À court terme (2026–2028), les opérateurs peuvent anticiper plusieurs effets : baisse progressive des externalités carbone grâce au report modal, nouvelles opportunités commerciales via des services ferroviaires ou maritimes, et des contraintes à gérer (investissements, adaptation des entrepôts, formation des équipes). Les PME devront s’engager dans des démarches de mutualisation et de massification pour bénéficier des économies d’échelle.

Réactions et points de vigilance

Les représentants du secteur saluent la vision stratégique mais appellent à une mise en œuvre pragmatique : fluidité des procédures d’accès au financement, calendrier clair pour les investissements, et accompagnement des entreprises pour l’adaptation des process. La disponibilité du foncier logistique et la capacité à massifier les flux restent des défis structurels.

Pour un panorama des réactions des entreprises locales et des médias économiques, voir l’analyse du Journal des Entreprises.
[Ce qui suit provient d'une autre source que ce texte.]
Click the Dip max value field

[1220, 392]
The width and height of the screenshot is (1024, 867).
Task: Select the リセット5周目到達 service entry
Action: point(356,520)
Enjeux pour la formation et les compétences

Le plan positionne la formation comme levier clé. Les actions s’appuieront sur le rapport OPTL 2025 pour actualiser l’offre de formation initiale et continue, créer des modules sur la maintenance des véhicules électriques et à hydrogène, et développer des parcours dédiés à la logistique urbaine.

Consulter la présentation du rapport OPTL Bretagne 2025 pour les données emploi‑compétences : rapport OPTL 2025.

Perspectives pour les acteurs locaux

La feuille de route offre un cadre pragmatique pour transformer les pratiques logistiques en Bretagne. Pour réussir, il faudra articuler investissements infrastructurels, impulsion réglementaire et accompagnement des entreprises. Les opportunités sont nombreuses : développement du fret ferroviaire, émergence de services bas‑carbone, et renforcement de la résilience territoriale. Les acteurs du transport et de la logistique devront rester mobilisés, collaborer et saisir les dispositifs de financement.

La mise en œuvre effective des 30 fiches‑actions et le suivi transparent des indicateurs seront déterminants pour mesurer le succès de cette stratégie régionale.